私は意を決してメッセージを送ることにした。

「突然ご連絡をしてすみません。以前、同じ学校に通っていた者です。アフガニスタンで起きていることを知り、あなたのことを思い出しました。あなたやあなたのご家族はご無事ですか?」
数分後、返事が届いた。
先輩
「私も家族も無事です。覚えていてくれてありがとう。私は今この国で起きていることの目撃者です。ここは悲惨な状況で、すべてが混乱の中にあります。人々は危険にさらされ、窮地に立たされています」
アフガニスタンで起きていることを知ってほしいが、国内の報道関係者は皆、タリバンからの攻撃を恐れて自宅にとどまっているという。

私は、自分が日本のテレビ局で報道番組のディレクターをしていることを伝え、もしかしたら役に立てるかもしれないと、今の状況を教えてもらうことにした。
先輩
「タリバンはすでにいくつかの都市で兵士や市民を殺害しました。今も政府関係者や国際機関への協力者を探しているようです」

「家を追われ、公園や路上で生活をしている人々もいます」

「さらに、この混乱を利用して物を盗もうとする人々も増えているので、武装して自宅を守らなければなりません」
AI翻訳を駆使しながらやりとりを続けること1時間。送られてきたメッセージは30通を超え、現地の切迫した状況が嫌というほど伝わってきた。

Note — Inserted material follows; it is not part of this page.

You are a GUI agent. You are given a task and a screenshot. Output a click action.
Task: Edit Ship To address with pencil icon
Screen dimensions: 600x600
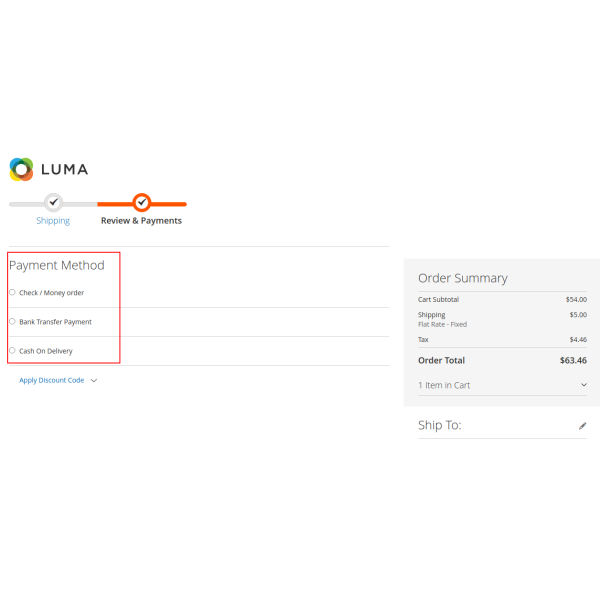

夜が明けたら、町の様子を写真や動画に撮って送ってくれるという。
「危険なのではないか」と尋ねると、先輩はこう答えた。
「もちろん危険です。でも、それよりもこの状況を知ってほしいのです」
私たちは、再び連絡を取り合う約束をして、やりとりを一旦終えた。

“名前と顔は明かせない”

私が担当している番組『国際報道2021』では、放送当日の昼にその日のラインナップや演出方法を話し合う会議が開かれる。
そこで、前日の先輩とのやりとりを報告し、トップニュースで取り上げることが決まった。

先輩に連絡すると、写真や動画が次々と送られてきた。

国外退避を求めて空港に殺到する人々の写真。
銃を手に持ち、町中で監視の目を光らせるタリバンの戦闘員。
中には、地面に放り出された遺体らしき写真もあった。

「想像以上のことが起きているに違いない」
そう感じた私は、この状況を先輩のことばで語ってもらえないだろうかと考えた。

「オンラインでインタビューをさせてもらえませんか?」
先輩
「私でよければ、いくらでもお話しします。ただ、申し訳ありませんが、名前と顔は出せません。タリバンに狙われるおそれがあるので」
まさに危険と隣り合わせの環境下で、それでも何とかして現地の情報を発信しようとしてくれていることがひしひしと伝わってきた。

絶対に先輩が誰か特定されてはならない。

プロデューサーと相談し、声も機械で加工することにした。
そして、もう1つ気にしなければならないことがあった。

“私”が誰か特定されてはならないということだ。

インタビューの相手が顔を出せない場合、よくある手法として、ディレクターや記者など聞き手の顔や手元を撮影することがある。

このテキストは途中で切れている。